Stored records:
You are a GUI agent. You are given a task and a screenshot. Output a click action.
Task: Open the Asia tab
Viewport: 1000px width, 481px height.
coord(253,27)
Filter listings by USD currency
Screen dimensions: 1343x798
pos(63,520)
==
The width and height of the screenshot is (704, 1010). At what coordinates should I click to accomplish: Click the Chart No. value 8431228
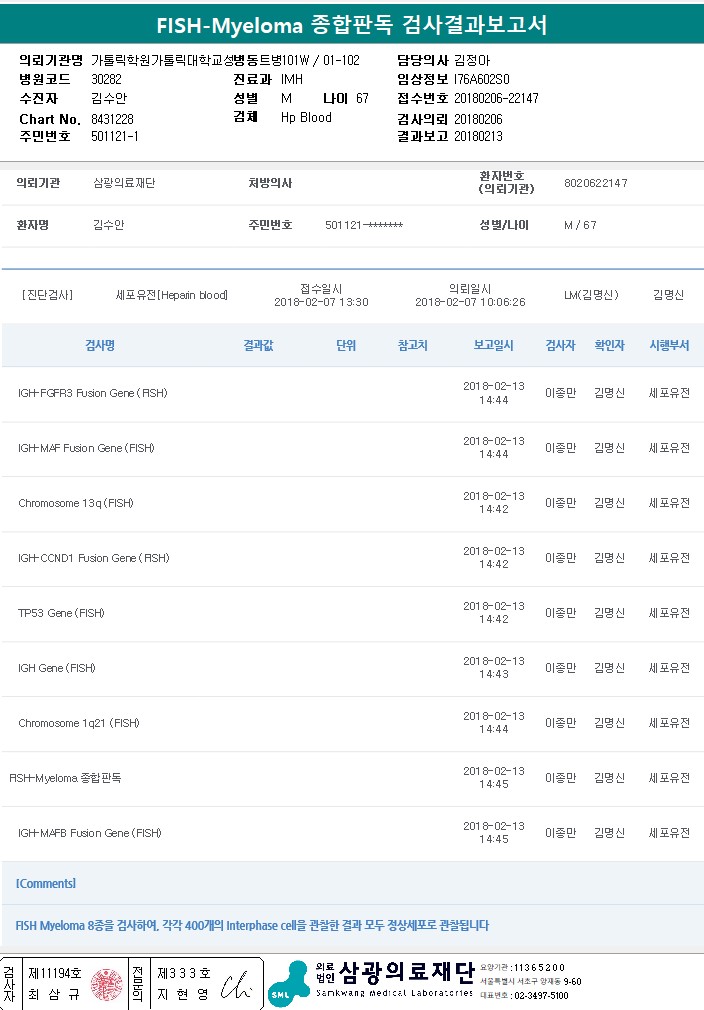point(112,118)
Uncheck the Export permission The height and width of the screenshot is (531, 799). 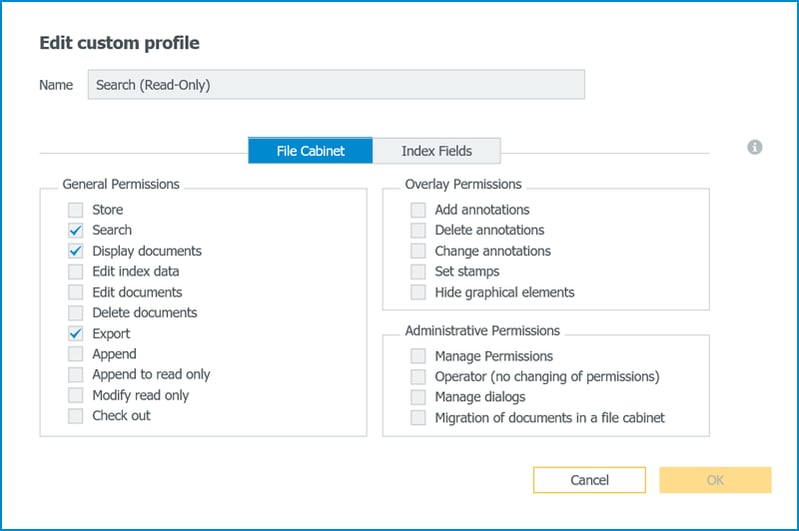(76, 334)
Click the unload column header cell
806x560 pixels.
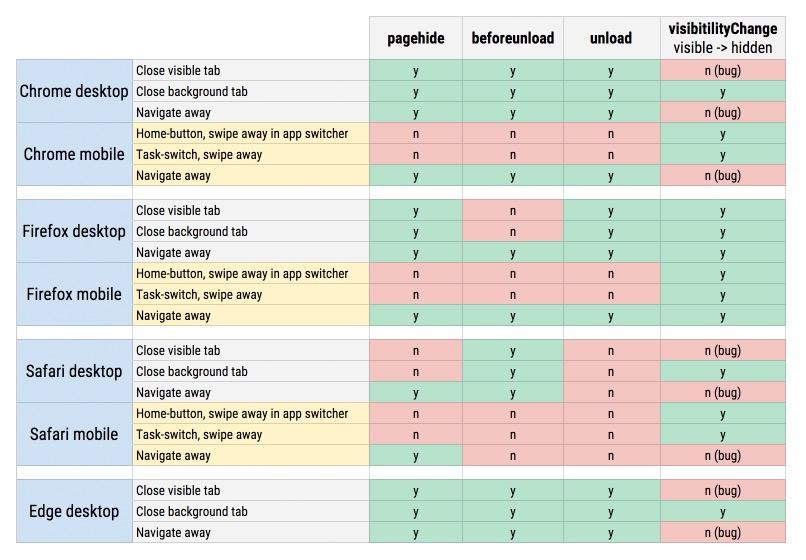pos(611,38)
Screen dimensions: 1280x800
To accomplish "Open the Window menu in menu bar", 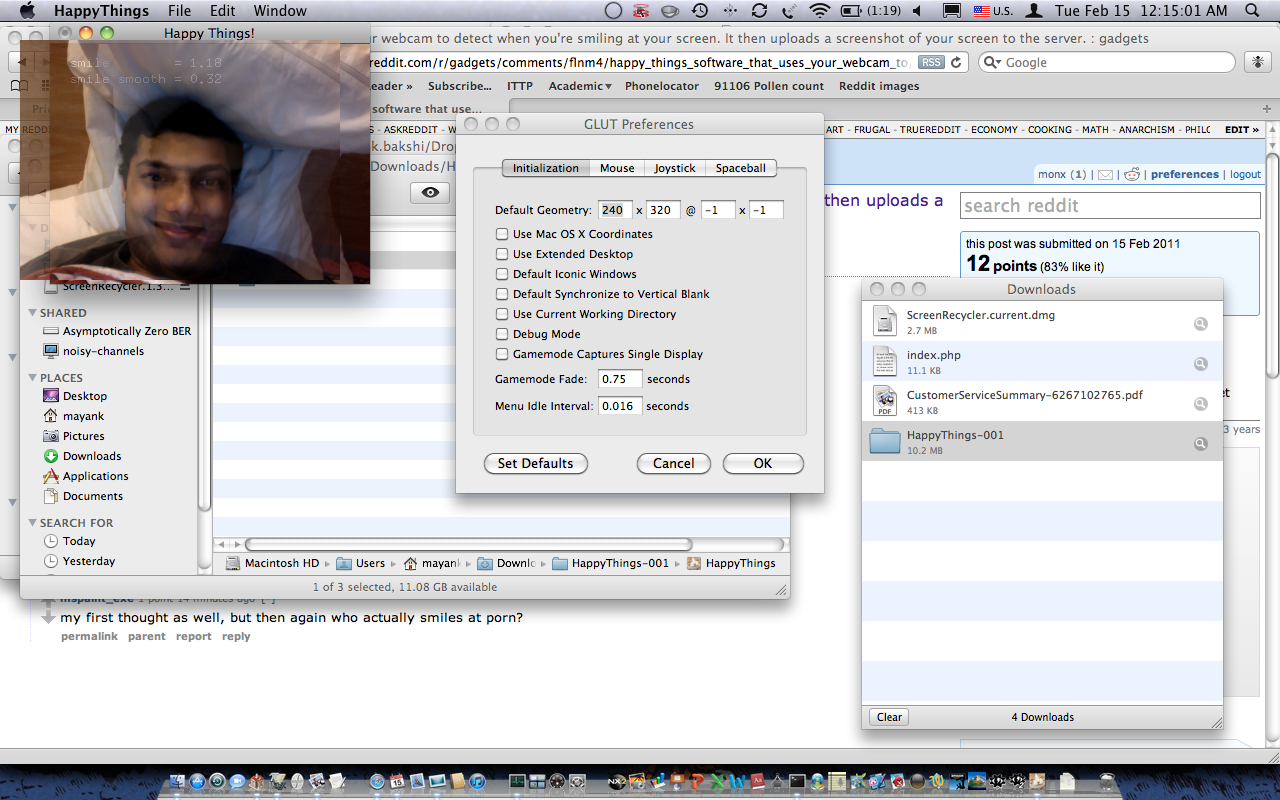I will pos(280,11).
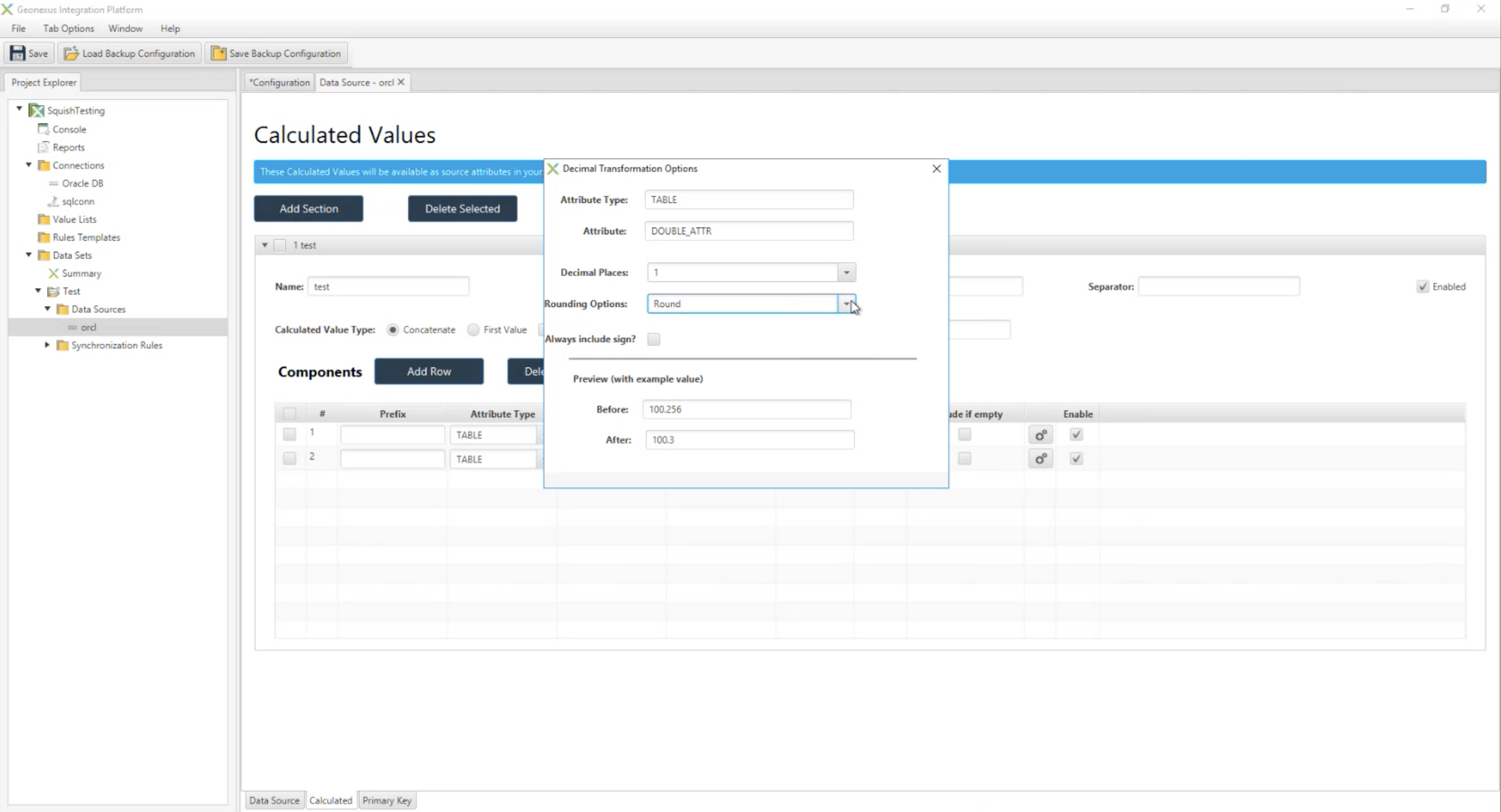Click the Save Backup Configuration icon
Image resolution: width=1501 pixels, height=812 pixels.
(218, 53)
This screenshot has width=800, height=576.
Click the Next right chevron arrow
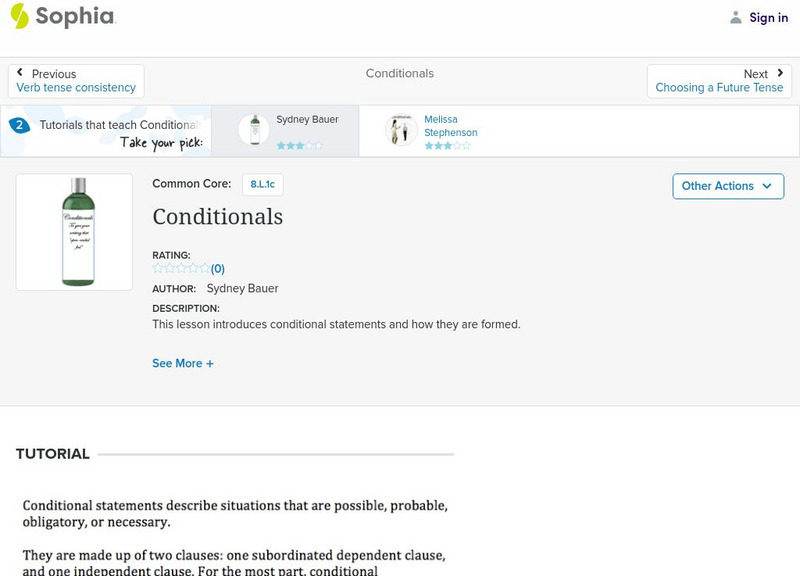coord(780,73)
* * *
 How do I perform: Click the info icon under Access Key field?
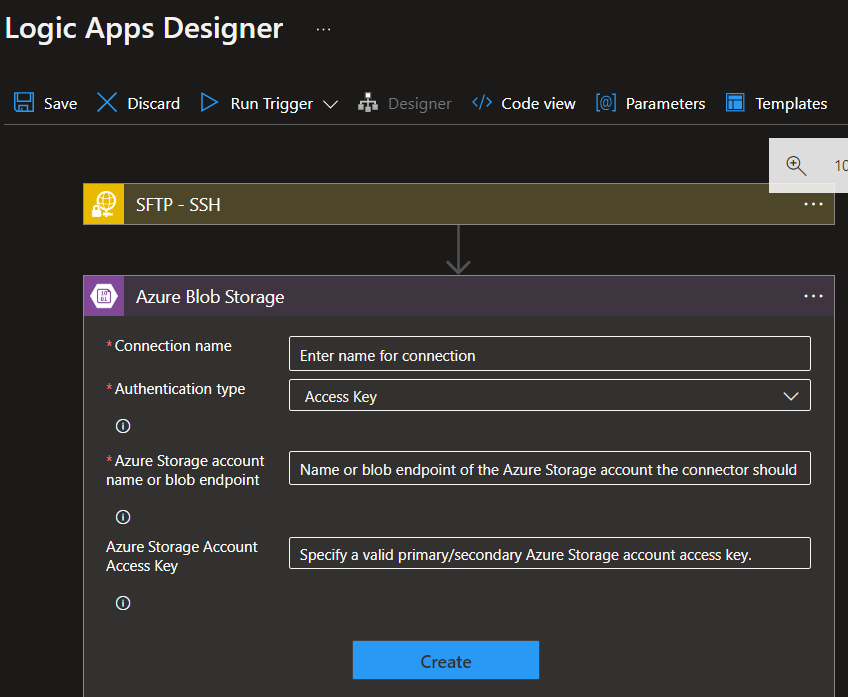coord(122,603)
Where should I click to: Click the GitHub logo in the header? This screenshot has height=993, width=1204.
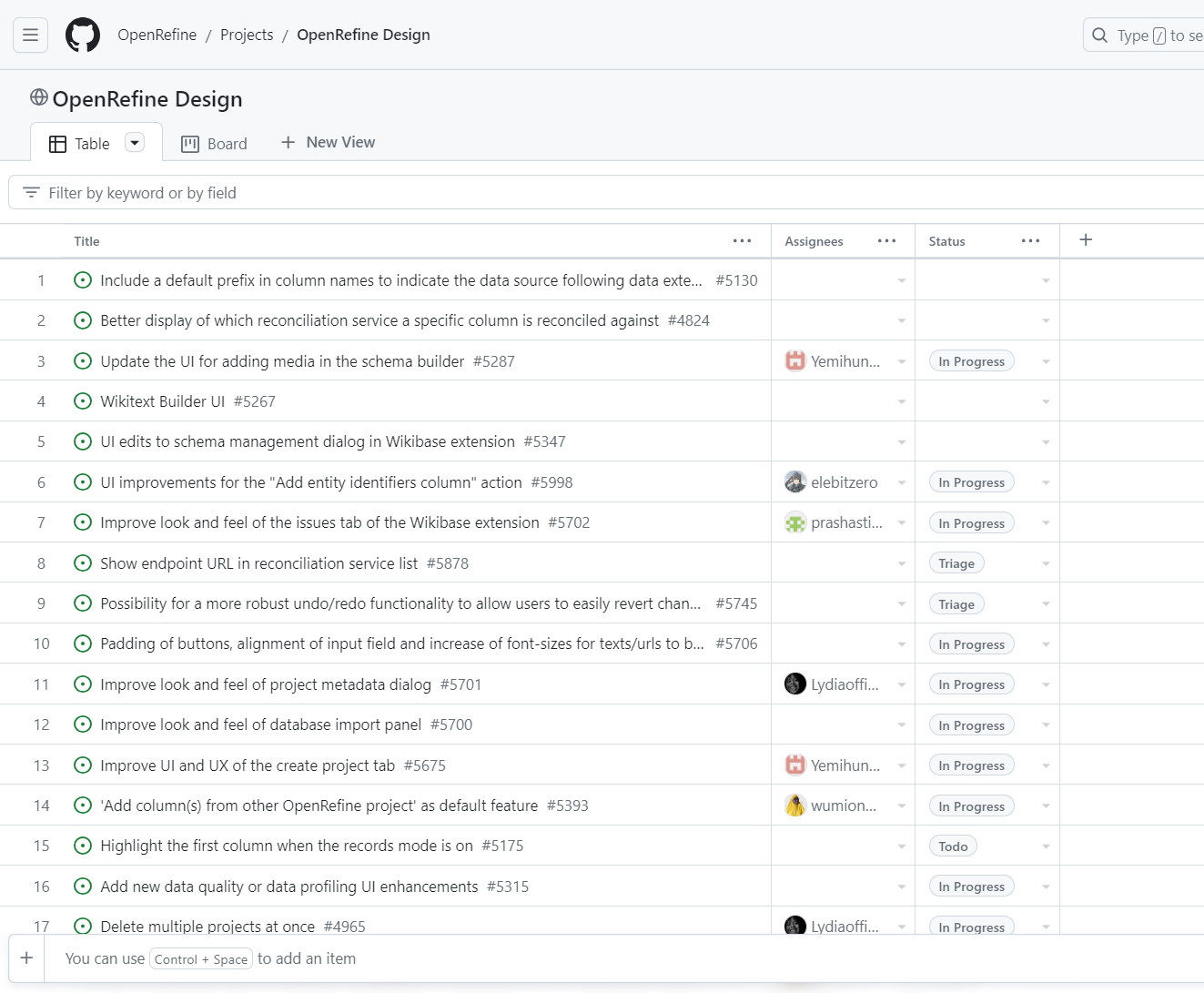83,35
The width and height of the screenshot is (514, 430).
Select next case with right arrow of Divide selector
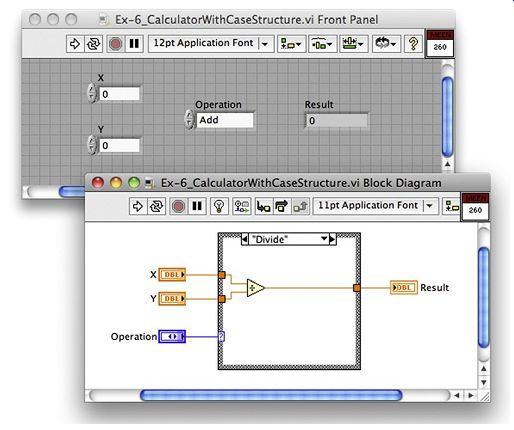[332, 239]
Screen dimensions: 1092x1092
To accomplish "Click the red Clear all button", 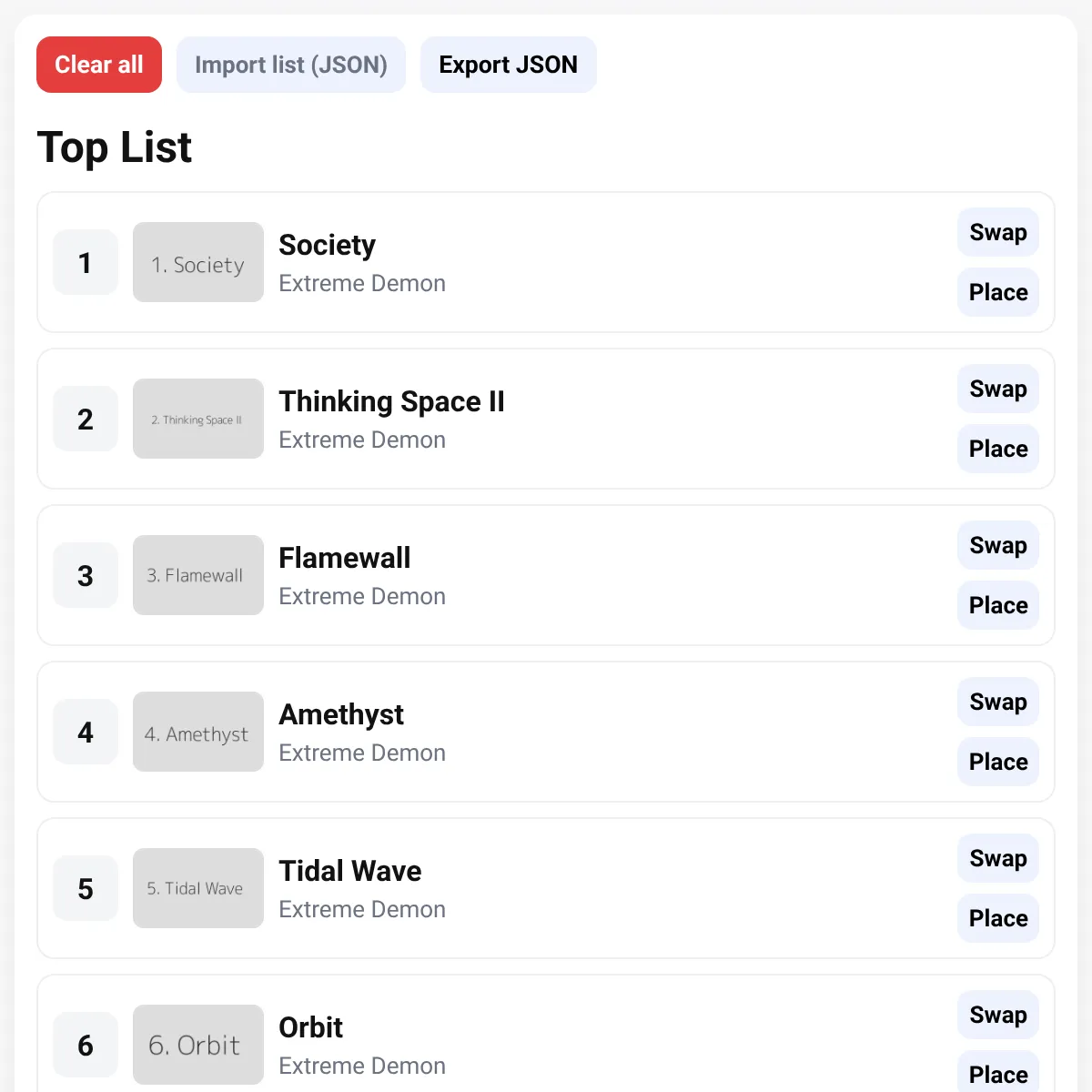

**WHAT YOU ARE ASKED TO DO:**
An exact copy of the lines above from the one with "How do I perform: Click" up to and including the one with "the red Clear" is required; reproduce only those lines, omitting all pictures.

**RESULT FOR THIS TASK:**
 How do I perform: Click the info icon under Access Key field?
coord(122,603)
Where should I click to: Click the GitHub logo in the header? This screenshot has height=993, width=1204.
83,35
The width and height of the screenshot is (514, 430).
Select next case with right arrow of Divide selector
[332, 239]
Screen dimensions: 1092x1092
To accomplish "Click the red Clear all button", 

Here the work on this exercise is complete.